= John Stock (teacher) =

English schoolmaster (1764–1842)

John Stock (1764 – 1842) was headmaster of the Poplar House Academy, London, in the late eighteenth century and early nineteenth century.

== Biography ==
In 1786, he married Miss Parker who also worked at the school.

He is noted for being a progressive teacher interested in teaching science. He published Syllabus of Philosophical Lectures Given During Each Half Year at Poplar House Academy in 1826. One historian described him as an autodidact who nevertheless provided an exemplary education " insofar that it was energetic and practical (based on a spirit of ambitious competition amongst his pupils).

Stock educated Charles Pritchard (1808–1893), from 1822. Pritchard, a future astronomer, used some old instruments at the school constructed by James Ferguson. He went on to become Headmaster of Stockwell Grammar School.
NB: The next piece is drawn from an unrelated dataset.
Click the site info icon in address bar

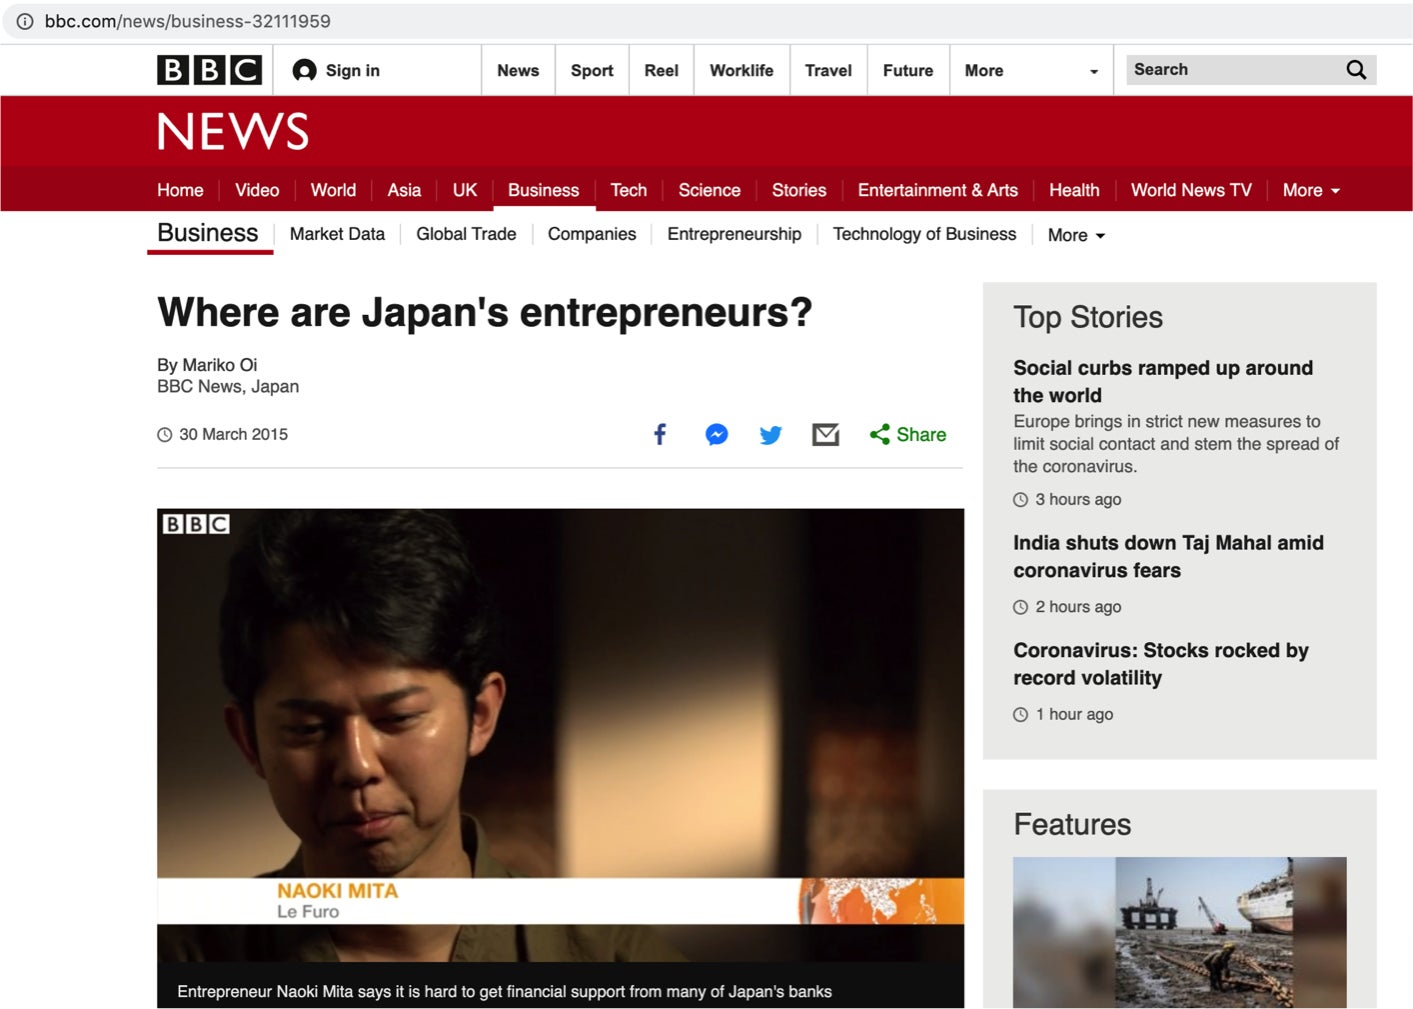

In 1814, he had his portrait painted by Henry William Pickersgill.

In 1821 and 1823, he and fellow parishioner, George Green, provided two tranches of loans towards the building of All Saints, Poplar, a new church being built in the parish.. However this supplanted a year or so later by a loan on better terms from the West India Dock Company.

In 1833, he gave evidence to the House of Commons select committee on Public Walks raising concerns about the lack of public space for the "humbler class of Londoner"" and that this was contributing to such people frequenting public houses.

He was a visiting justice to the Hanwell Asylum.

He served as a magistrate for Middlesex and was buried in the graveyard of St Matthias Old Church, Poplar.